Full and final MH370 report to be released on July 30: Malaysian transport minister

File photo showing a Malaysian Airlines Boeing 777-200ER in the sky. A full and final report on the disappearance of Malaysia Airlines Flight MH370 will be given to the victims' next-of-kin, and later to the public.
File photo showing a Malaysian Airlines Boeing 777-200ER in the sky. A full and final report on the disappearance of Malaysia Airlines Flight MH370 will be given to the victims' next-of-kin, and later to the public.
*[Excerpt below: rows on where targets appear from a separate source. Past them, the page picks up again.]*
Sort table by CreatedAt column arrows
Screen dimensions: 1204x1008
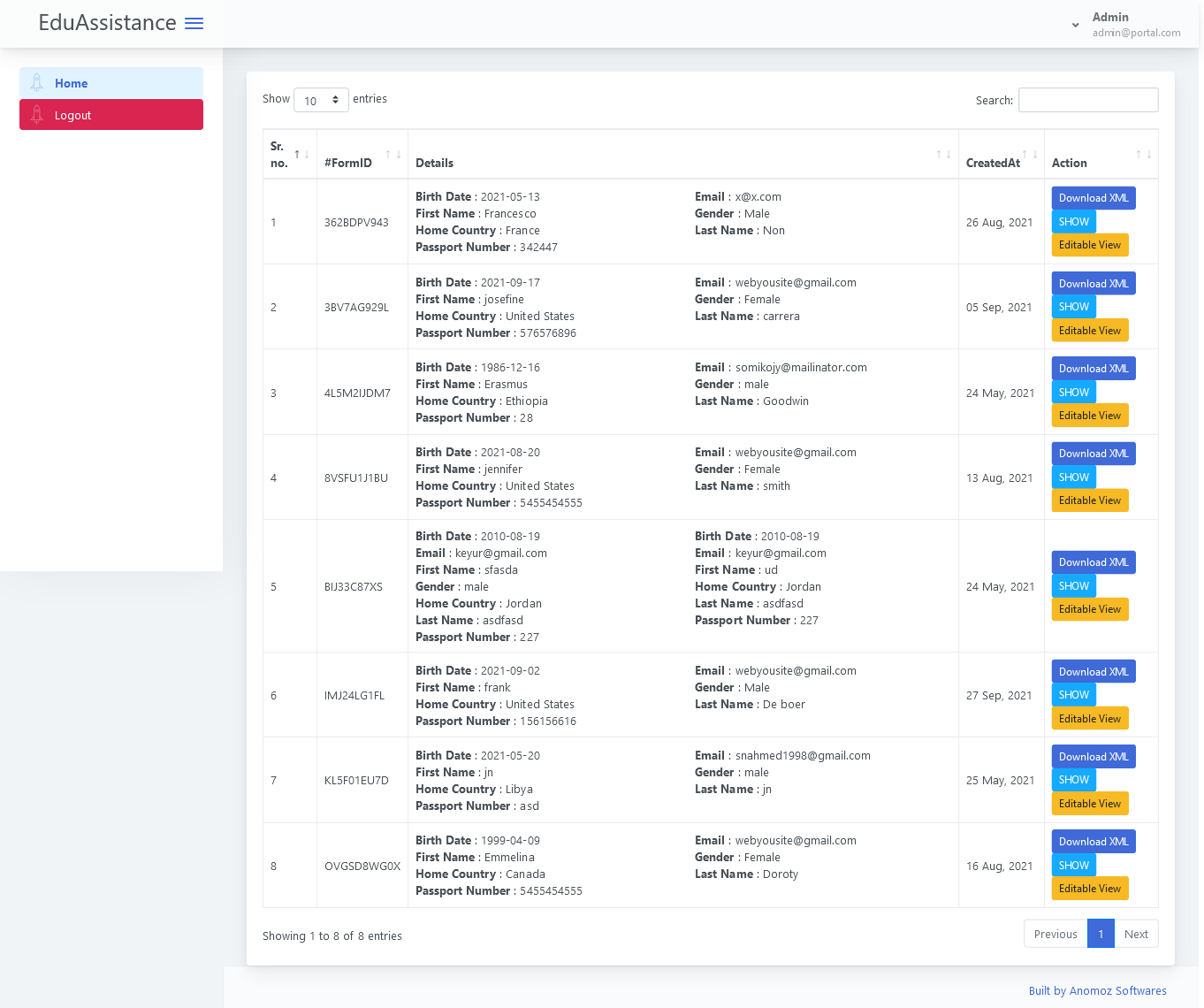coord(1030,155)
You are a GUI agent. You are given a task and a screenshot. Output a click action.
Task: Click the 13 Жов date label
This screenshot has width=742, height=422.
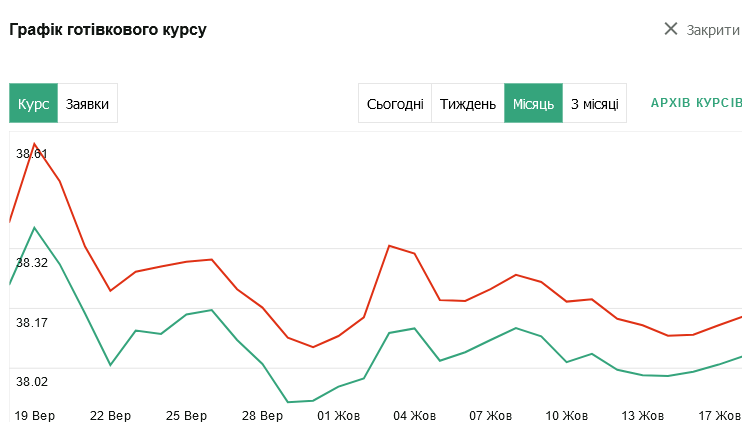642,415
PHOTO: REUTERS

PUTRAJAYA (REUTERS, THE STAR/ASIA NEWS NETWORK) - Malaysia will release on July 30 a long-awaited report into the disappearance of Malaysia Airlines Flight MH370, the transport minister said on Friday (July 20). 

In May, Malaysia called off a privately funded underwater search for the aircraft, which became one of the world’s greatest aviation mysteries when it vanished with 239 aboard en route to Beijing from Kuala Lumpur on March 8, 2014. 

The investigation team will brief families of those aboard on the report at the transport ministry on July 30, said the minister, Anthony Loke. 

“Every word recorded by the investigation team will be tabled in this report,” he told reporters, adding that a news conference would follow the closed-door briefing. 

“We are committed to the transparency of this report,” Loke added. “It will be tabled fully, without any editing, additions, or redactions.”

The report will be put online, with hard copies distributed to families and accredited media, among others, Loke said, adding: “The whole international community will have access to the report.”

The report will also be presented to both Houses of Parliament on July 31, Loke said.

 
 
 

Voice 370, a group representing the relatives, has previously urged the Malaysian government for a review of the flight, including “any possible falsification or elimination of records related to MH370 and its maintenance”. 

The only confirmed traces of the Boeing 777 aircraft have been three wing fragments washed up on Indian Ocean coasts. The search Malaysia called off on May 29, by US-based firm Ocean Infinity, covered 112,000 sq km in the southern Indian Ocean within three months, ending with no significant new findings. 

It was the second major search after Australia, China and Malaysia ended a fruitless A$200 million (S$201.7 million) search across an area of 120,000 sq km last year.

Prime Minister Mahathir Mohamad has said Malaysia would consider resuming the search if new clues came to light. 

He said 1,000 copies of the report will be printed and given to each victim's family, as well as media organisations and foreign missions in the country.